The worst is the 100% tariff on EVs which keeps the US in an artificial economy of gigafactory, high-end nonsense when the rest of the world will be getting true economies of scale from EVs which are actually simple, reliable and low cost.

It's deeply embarrassing that the US must suffer poltical rule of its economy along with the double embarrassment of seeing other nations do it so much more effectively.

Industrial policy should be measured in terms of person months of career acceleration (experience) per dollar. The US focuses on helping prolong the dominance of internal combustion engines and taxing high profile, high-end companies that do not offer skills that transfer well into the rest of the economy. How many Apples are there? Will forcing manufacture in the US suddenly result in another company doing 2nm process and competing with Apple? It's absurd.

I know of a variety of small and medium sized US tech companies (aerospace and 3d printing / robotics) that were almost sunk by US "industrial policy" becasue they relied on a small number of China-manufactured inputs that suddenly became unavailable, forcing unplanned re-engineering and work the companies could not afford. Sadly, one went under. Meanwhile, the US firms that import finished goods are thriving selling Chinese manufactured gear -- Chinese companies didn't have to pay US tariffs on the same inputs. Utterly absurd.

Politicians should stay out of the economy and focus on moving us closer to nuclear war and promoting the religion of American Exceptionalism.

  • worldsayshi 2 days ago

    > Industrial policy should be measured in terms of person months of career acceleration (experience) per dollar

    Sounds about right but how would you come close to measuring that?

    • resters 2 days ago

      China probably measures it.
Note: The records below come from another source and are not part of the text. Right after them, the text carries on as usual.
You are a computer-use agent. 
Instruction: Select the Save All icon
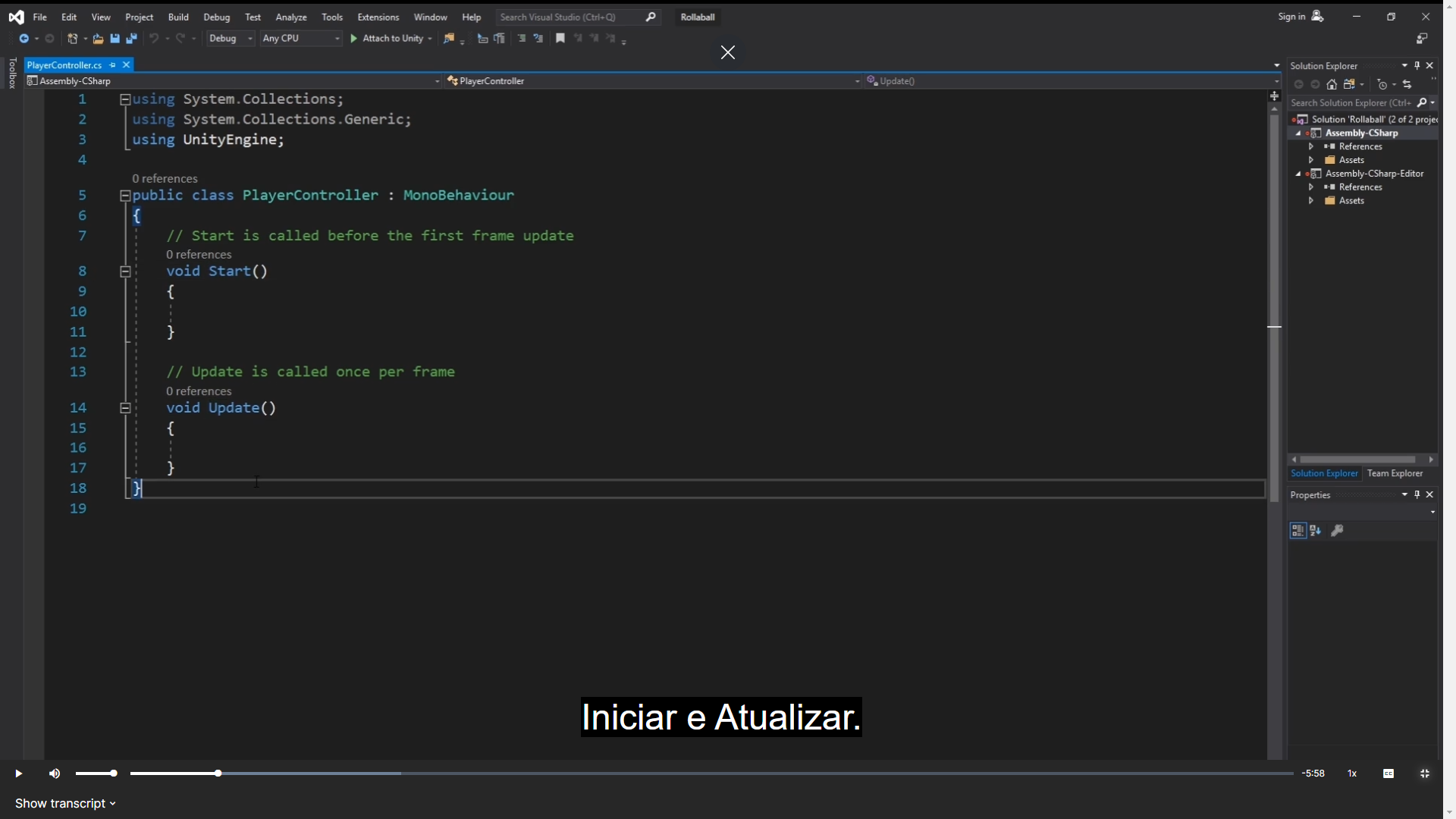pos(130,39)
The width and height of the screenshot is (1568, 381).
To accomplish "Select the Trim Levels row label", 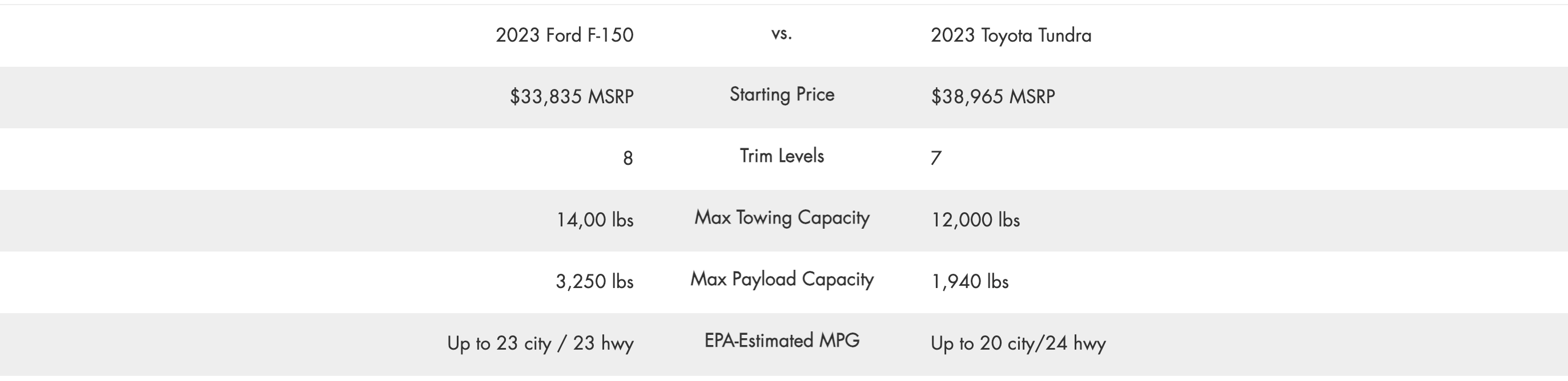I will click(x=782, y=156).
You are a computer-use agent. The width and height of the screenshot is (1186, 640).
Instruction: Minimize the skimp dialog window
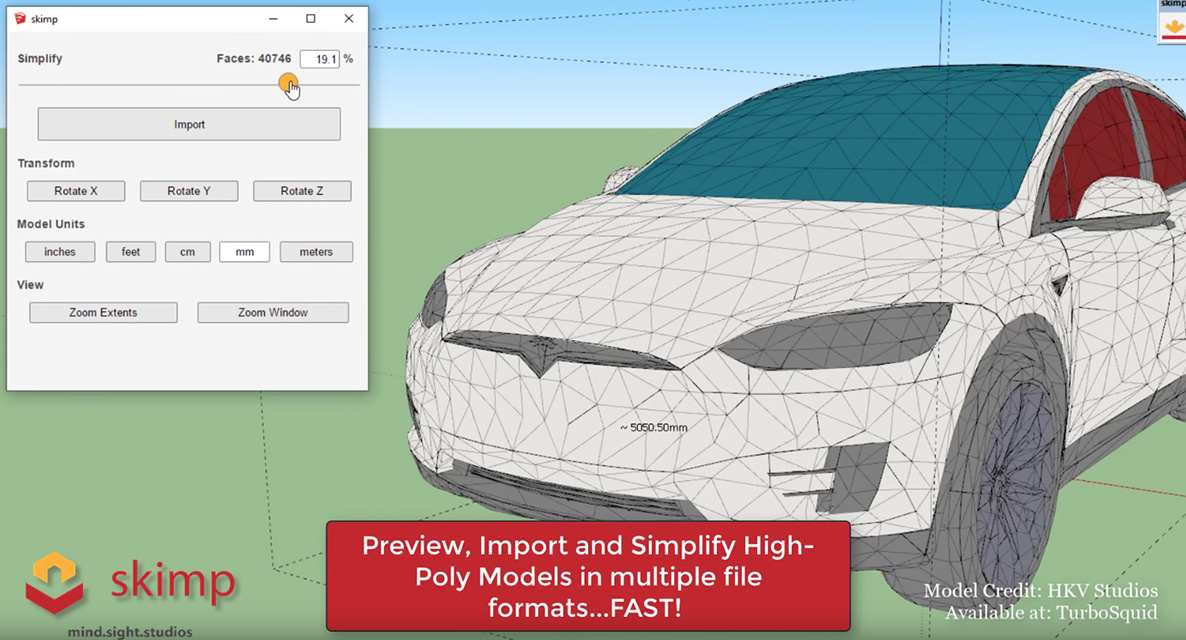pyautogui.click(x=272, y=18)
In the US it's probably driven by a Fox News opinion poll of rural PA voters.

      • worldsayshi a day ago

        How could they measure it? It sounds kind of impossible to measure regardless of what data you collect.

  • mrtesthah 2 days ago

    >“It's deeply embarrassing that the US must suffer poltical rule of its economy along with the double embarrassment of seeing other nations do it so much more effectively.”

    The Chinese Communist Party exerts far, far more control over all sectors of their economy than US politicians do over the US economy.

    https://www.cbsnews.com/news/xi-jinping-china-capitalism-60-...

    • resters 2 days ago

      That's what I meant by this:

      > other nations do it so much more effectively

      China hsa an actual strategy, not just an attempt for politicians to pay lip service and win a few rust belt states.

      Also, China had a policy for years of dramatically suppressing its economy, so of course a few small changes result in massive growth (once some of the suppression was removed).

pyrale 2 days ago

> This is great news, and we should celebrate.

On the other hand, this is a protectionist policy that has been straining US' relations with its allies. That development means the US empire is a little less mutually beneficial, and a little more beneficial to the core.

Its success requires these allies not to reciprocate, and this is a long-term prospect that only time will confirm.